The report from the Intergovernmental Panel on Climate Change (IPCC) warned of health risks from climate change, including from heat exposure, disease and mental health issues.
It said that globally, extreme heat events have already resulted in deaths. And it said that since the last time the IPCC issued a report in 2014, there have been more extreme events, including “heat-related human mortality,” that have been attributed to human-caused climate change.
The panel’s report described major additional risks in the decades to come, particularly between the years 2040 and 2100.
“Climate change and related extreme events will significantly increase ill health and premature deaths from the near- to long-term,” said a summary of the findings.
In particular, the panel raised concern about exposure to heat waves as well as food-borne and water-borne disease risks and disease from pests like mosquitoes. It particularly warned of increases in the risk of diseases from a certain type of mosquito, “potentially putting additional billions of people at risk by the end of the century.”
And it warned of increased mental health issues such as anxiety and stress.
The report also warned that some of the effects currently being seen are worse than previously projected.
“The extent and magnitude of climate change impacts are larger than estimated in previous assessments,” the summary said, particularly highlighting “substantial damages” and “increasingly irreversible losses” to ecosystems and “shifts in seasonal timing.”
“We’re seeing adverse impacts being much more widespread and being much more negative than expected in prior reports than expected at the current 1.09 degrees that we have,” Camille Parmesan, one of the report’s authors, told reporters, referring to the current level of warming compared to pre-industrial levels.
Parmesan added that the world is seeing impacts that it previously did not expect to see at the current level of warming, such as “diseases emerging into new areas” and “the first extinctions of species due to climate change.”
Scientists and policymakers alike said the report was a stark warning.
“Today’s IPCC report paints a dire picture of the impacts already occurring because of a warmer world and the terrible risks to our planet if we continue to ignore science,” U.S. special climate envoy John Kerry said in a statement.
He called for a strong response, as legislative action in the U.S. has been stalled amid disagreements over President Biden’s climate and social spending agenda.

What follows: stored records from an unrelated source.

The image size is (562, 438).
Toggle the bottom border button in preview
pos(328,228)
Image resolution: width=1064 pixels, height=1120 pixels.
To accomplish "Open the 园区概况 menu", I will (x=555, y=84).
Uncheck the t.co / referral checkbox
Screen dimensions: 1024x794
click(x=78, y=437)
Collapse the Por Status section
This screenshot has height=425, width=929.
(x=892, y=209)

“Denial and delay are not strategies, they are a recipe for disaster,” Kerry said. “The best scientists in the world have shown us that we must accelerate adaptation action, with urgency and at scale. Our efforts to date have been too small and too fragmented to match the scale of the impacts we are already experiencing, let alone the threats we expect in the future.”

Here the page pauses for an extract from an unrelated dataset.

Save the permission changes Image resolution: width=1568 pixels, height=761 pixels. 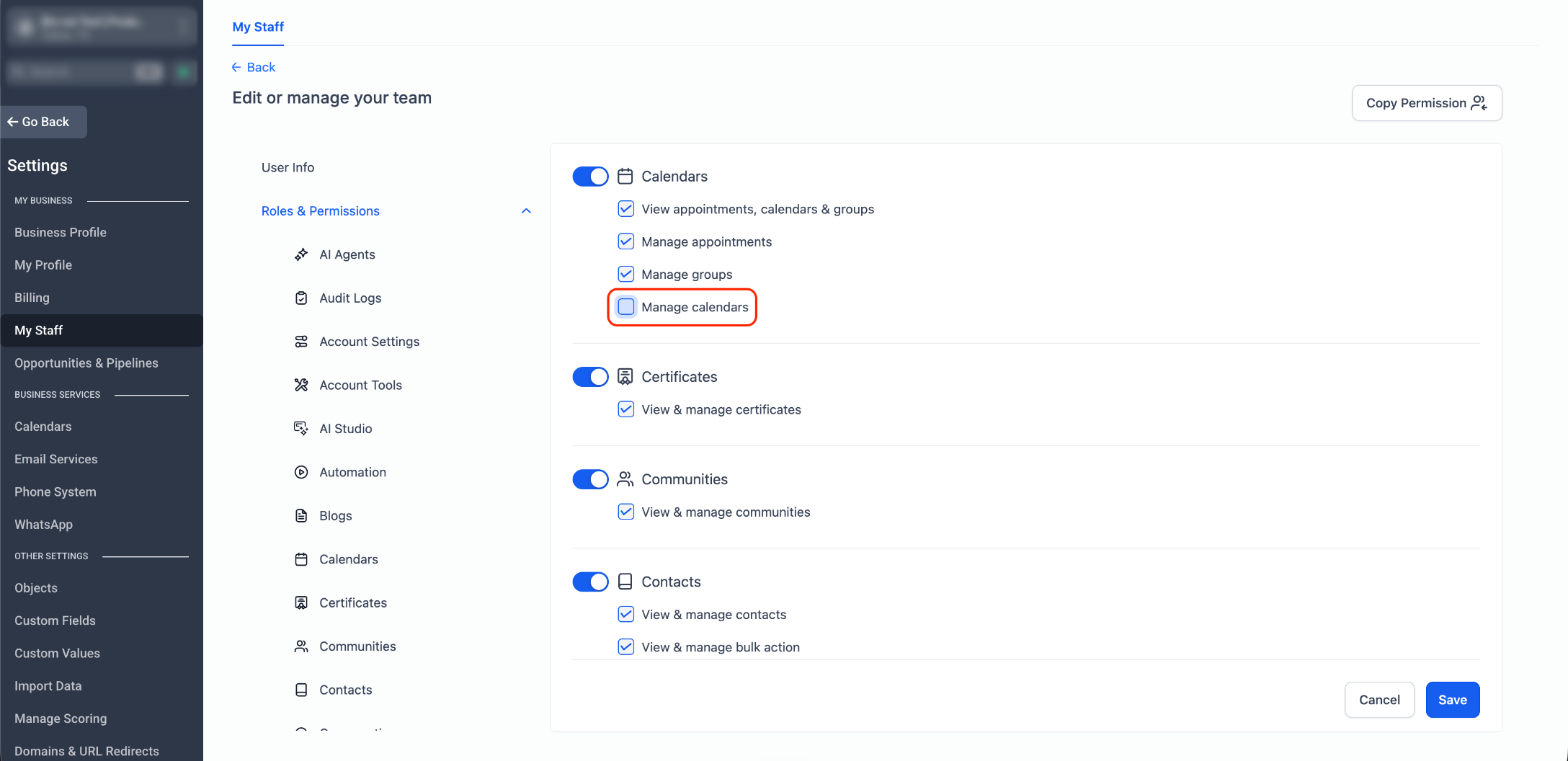pos(1452,700)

The report also noted potential issues with infrastructure, particularly in coastal areas. It said that globally, about a billion people are projected to be at risk from coastal-specific climate hazards in the mid-term.
While the world is already grappling with climate change, the report said that the outcomes going forward will vary based on how urgently the world acts now to mitigate and adapt to it.

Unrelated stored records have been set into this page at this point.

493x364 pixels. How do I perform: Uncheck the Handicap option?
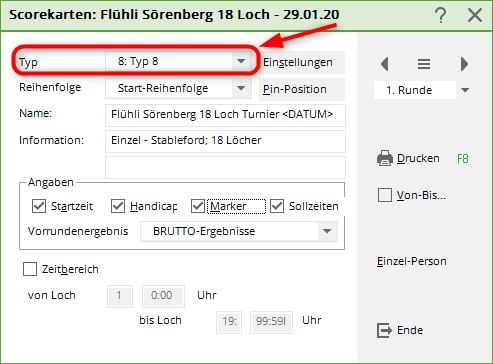click(118, 206)
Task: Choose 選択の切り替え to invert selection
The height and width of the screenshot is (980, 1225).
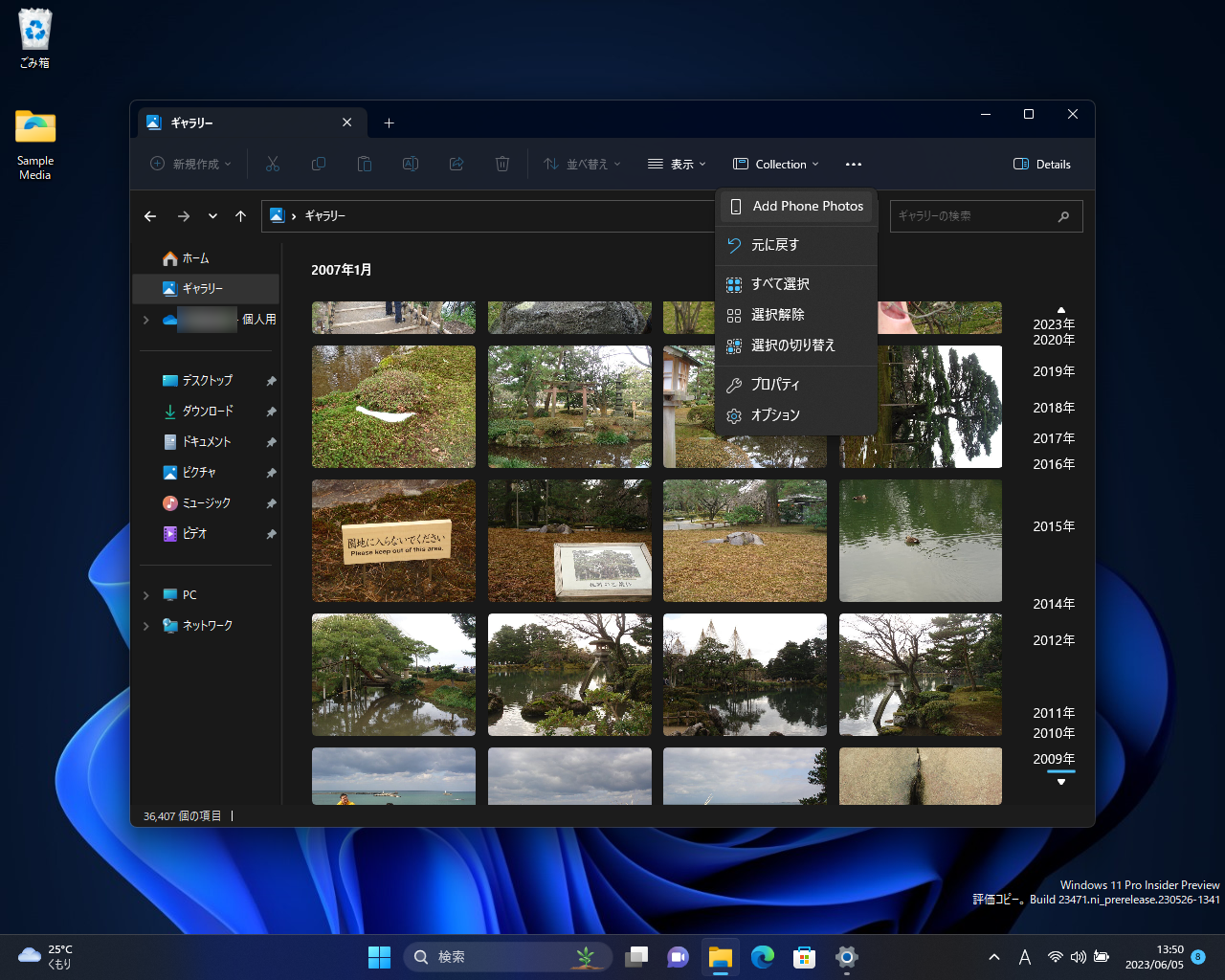Action: coord(793,345)
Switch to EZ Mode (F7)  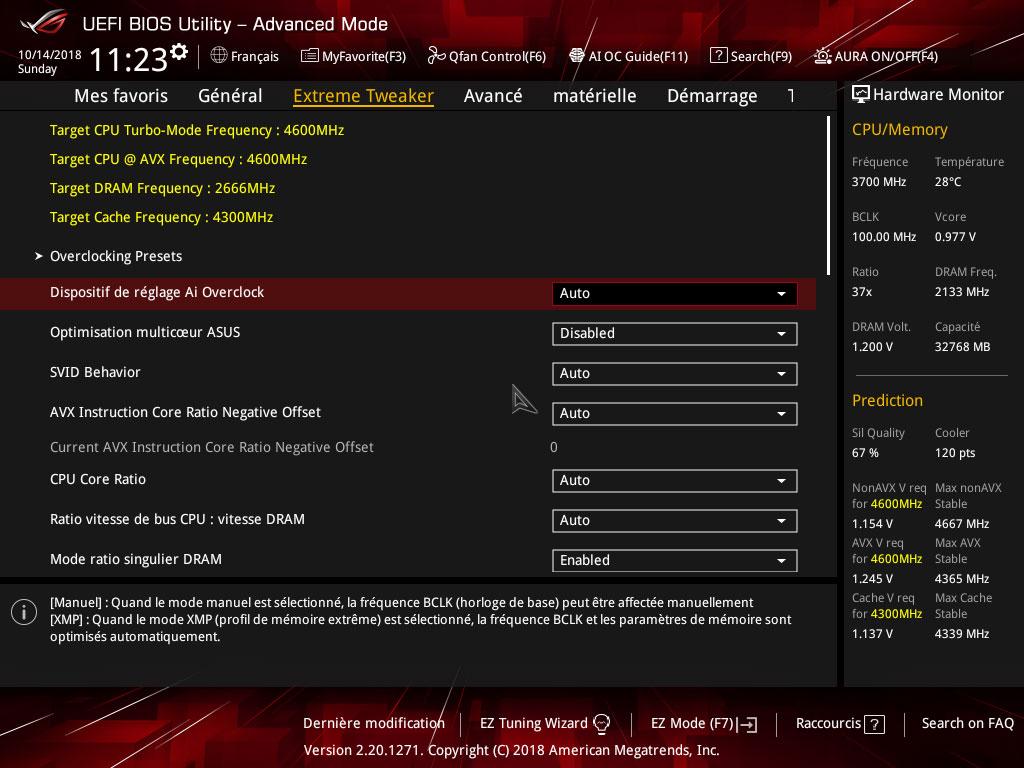pyautogui.click(x=703, y=723)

“The magnitude and rate of climate change and associated risks depend strongly on near-term mitigation and adaptation actions, and projected adverse impacts and related losses and damages escalate with every increment of global warming,” the IPCC report said.
It noted, for example, that without adaptation, if the planet warms by 2 degrees Celsius compared to preindustrial levels, projected increases in flood damages are expected to be up to twice as high as if warming is limited to 1.5 degrees.
And it called for adaptation in urban and rural planning, such as planned relocations in low-lying cities to counter sea level rise. For energy systems, it called for increased resilience, reliability, storage and efficiency as well as diversification, including through small-scale renewable energy.
Overall, the report’s authors noted that how dire the circumstances become depend on how much the world can limit warming.
“Every increased amount of warming will increase the risk of severe impacts,” said Rachel Bezner Kerr, one of the authors, discussing risks to food systems.
“And so the more rapid we can take strong action to reduce greenhouse gas emissions, the less the severe impacts will be,” she added.